→ Extract
____
Lord Winston
Main Page: Lord Winston (Labour - Life peer)Department Debates - View all Lord Winston's debates with the Department for International Trade
(3 years, 7 months ago)
Lords ChamberMy Lords, I join my noble friend Lord Griffiths in his lovely remarks about the right reverend Prelate the Bishop of Portsmouth and his wonderful work. We wish him all the very best for the future. I also welcome our two maiden speakers. I declare an interest as an employee of Imperial College, where I research aspects of human development. I also supervise PhD students who measure the impact that universities can have on encouraging the aspirations of school students. As the university president’s envoy for outreach, I visit and speak to school students all over the United Kingdom, wherever requested. This has, sadly, been mostly remotely this year.
The gracious Speech contains laudable hopes to improve education and we congratulate the Government on the emphasis on early years, but there are major gaps if we are to offer better opportunity. Each week, my own outreach includes visits to some of the most deprived parts of England, including the coastal towns, the south coast, the West Country, South Yorkshire and the edges of Derbyshire, the north-west and north-east. If you go to towns just 15 or 20 miles away from one of our greatest universities in the world, you see massive deprivation in East Anglia. There is no question that this hugely affects aspiration; there is no awareness at all of what children could achieve, and this applies to both further and higher education.
Many children in deprived Britain have no idea what their huge potential actually is. This is not because they have bad schools or teachers; on the contrary. Their background, environment and diet, their parents’ employment or lack of it, their housing—perhaps with a TV set but no books—and the squalor in which they often live lead to intellectual and social impoverishment which cannot be corrected by a few hours in schools, with teachers stretched beyond belief with administrative necessities, academic targets and assessments, and a national devotion to a prescribed curriculum. This may discourage attempts to enthuse children with a delight in learning. The best that some teachers can hope for is no disruption.
Achievement goes far beyond education but depends on the enrichment of society. If we want to change society and improve its health, behaviour and economy, we need to invest much more in primary education, when the brain is most plastic and ready to absorb all experience. If we do not inspire children to wonder and encourage joy at learning, we lose so many later. The Government have promised £4,000 per child in primary education and £5,000 per child in secondary. This is not merely inadequate for A-level courses; it is totally inadequate for the most important time of our lives—when we start formal education. It is all very well to commit to increase teachers’ starting salaries to £30,000 a year, but the rewards for undervalued teachers are insufficient to attract enough of even the most committed and able individuals. I know of many professionals who seriously consider dropping better paid jobs to teach, but retraining and inadequate financial rewards still prevent young families purchasing housing. We also need to attract far more male teachers into primary schools. Male role models are equally important as female ones.
The Government hope that the UK will become a science superpower and admit that too few women enter science. However, the great majority of those teaching science in primary schools have no science qualifications. Excellent teachers and role models though they are, most of them do not have a science degree and very few even have one A-level in science, so they are teaching in an unconfident way. This is particularly the case when it comes to one of the most important aspects of primary school, which is practical education, which attracts interest and has a lifelong effect on so many children.
____
→ Source data
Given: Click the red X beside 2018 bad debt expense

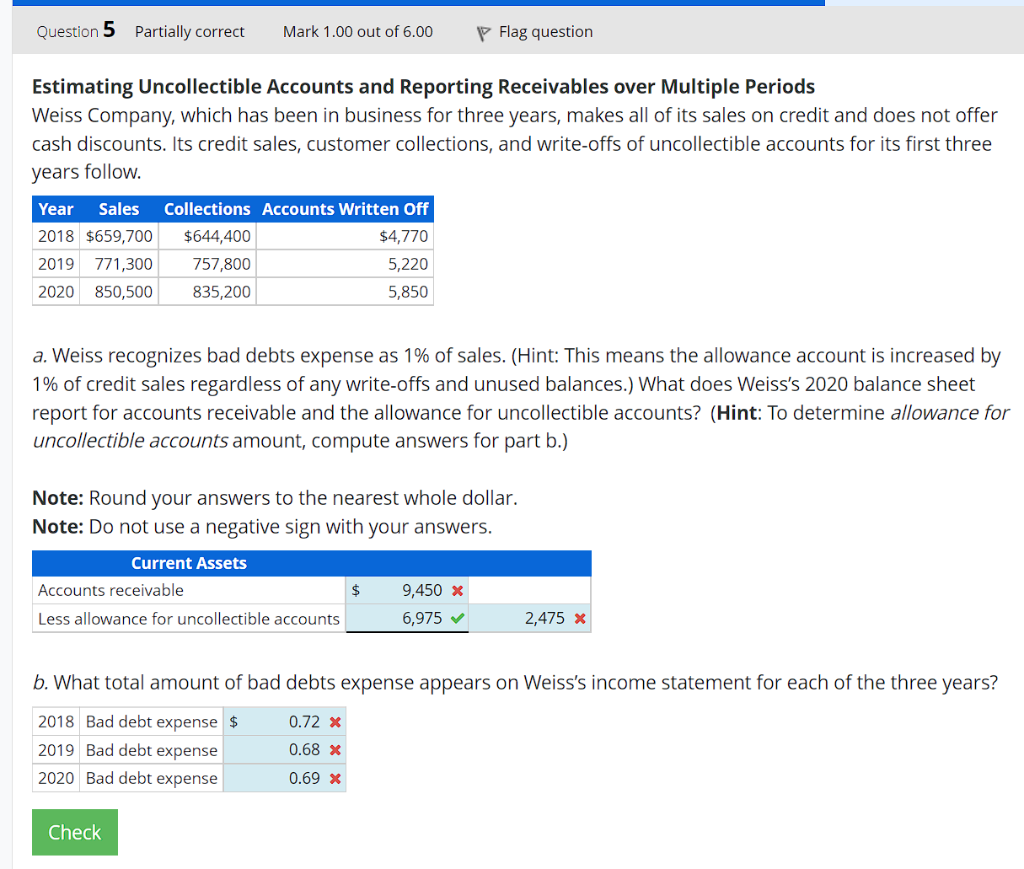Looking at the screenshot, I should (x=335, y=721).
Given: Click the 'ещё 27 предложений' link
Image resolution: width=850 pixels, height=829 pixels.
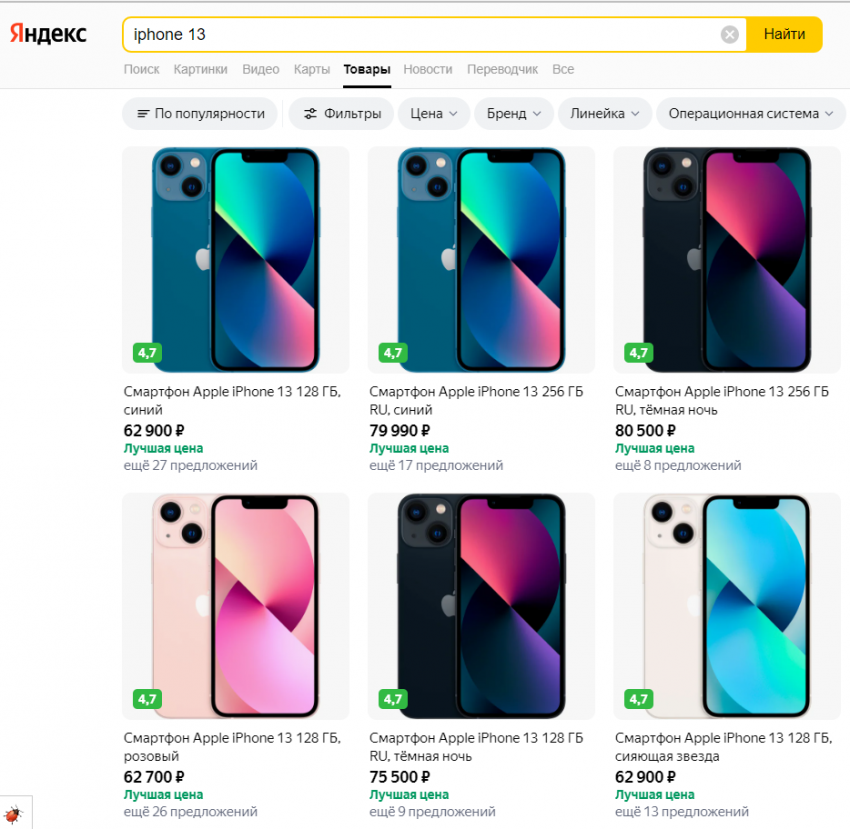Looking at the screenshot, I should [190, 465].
____
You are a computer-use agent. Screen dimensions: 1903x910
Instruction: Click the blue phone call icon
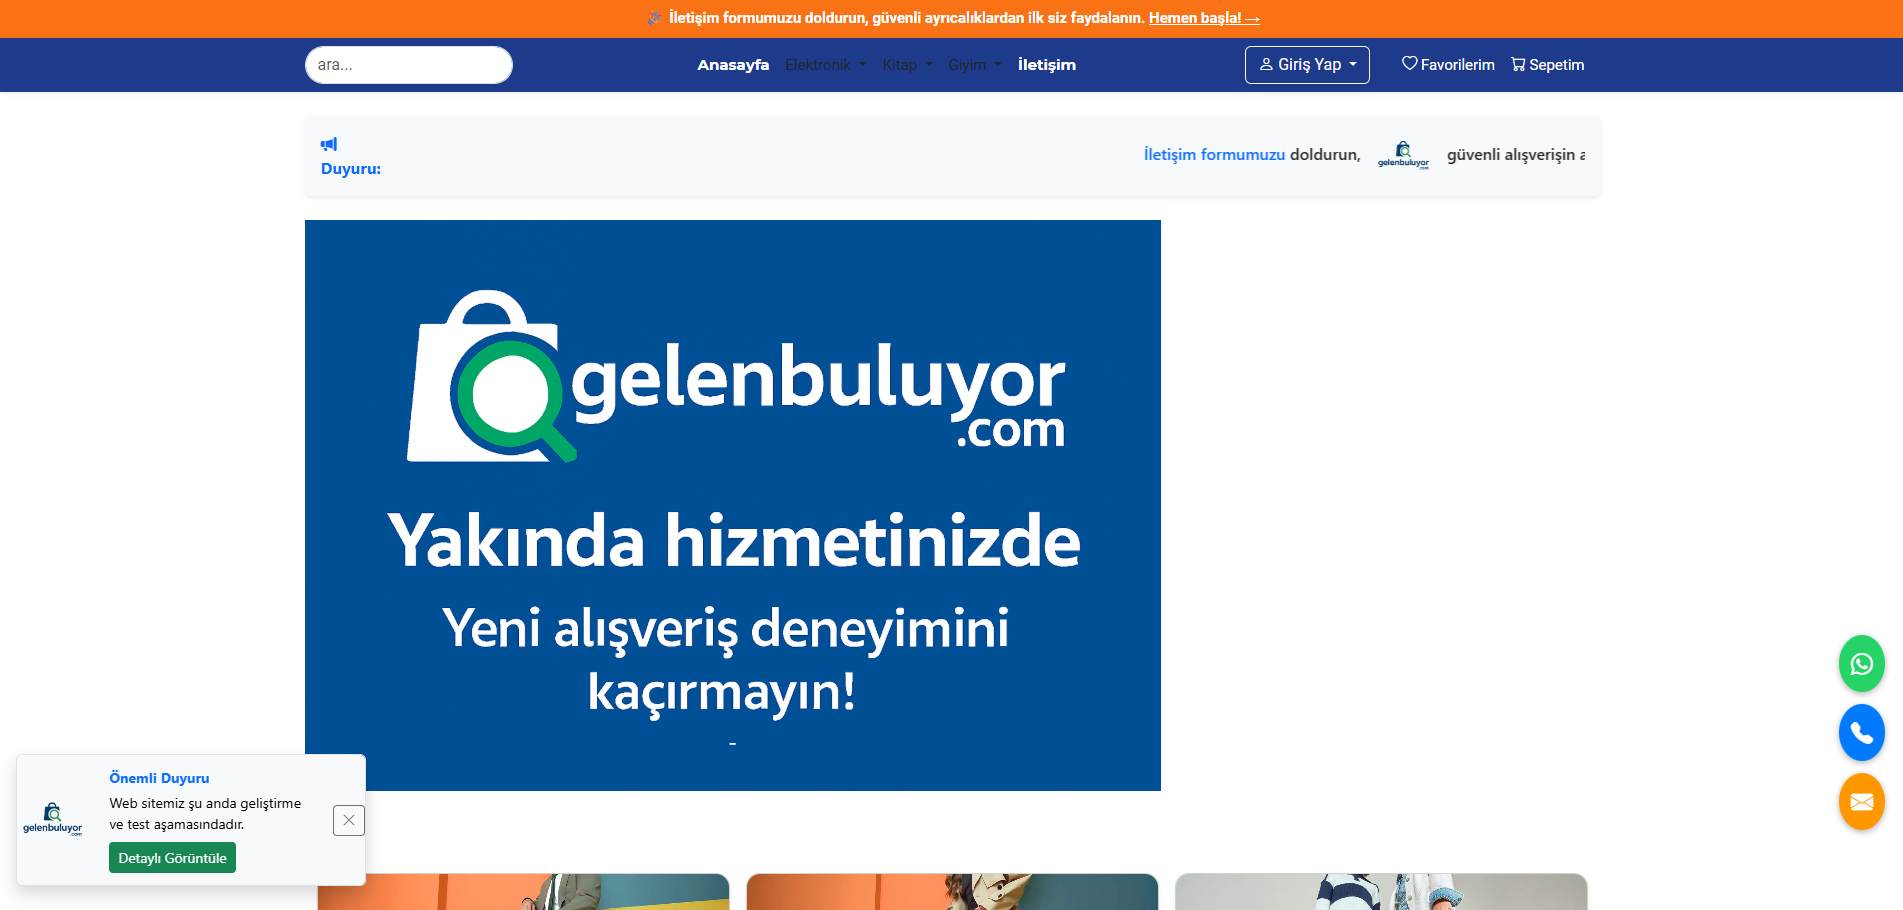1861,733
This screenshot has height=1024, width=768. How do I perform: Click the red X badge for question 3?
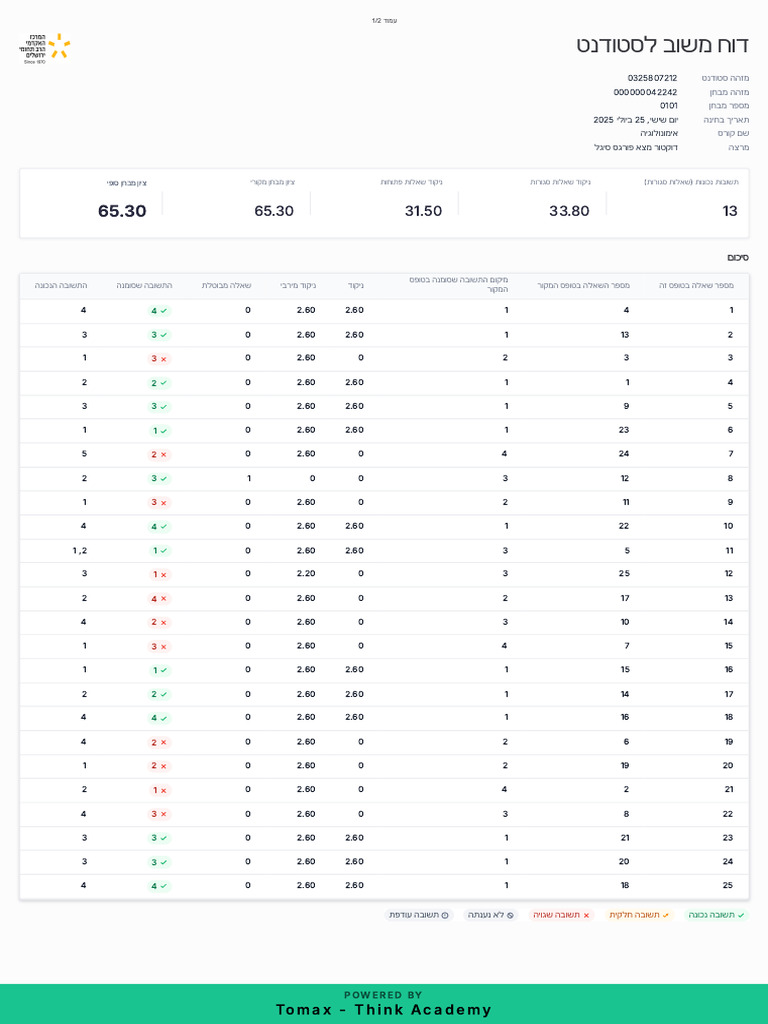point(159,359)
____
→ Your instructions
Say whether each statement agrees with Lord Winston's speech on education. Answer yes or no for each, quoting the words of the speech that decide it.
1. The Government have promised £5,000 per child in secondary education.
2. The speech blames bad schools or teachers for deprived children not knowing their potential.
3. Most of those teaching science in primary schools hold a science degree.

→ Answer box
1. Yes: "The Government have promised £4,000 per child in primary education and £5,000 per child in secondary."
2. No: "This is not because they have bad schools or teachers; on the contrary."
3. No: "most of them do not have a science degree"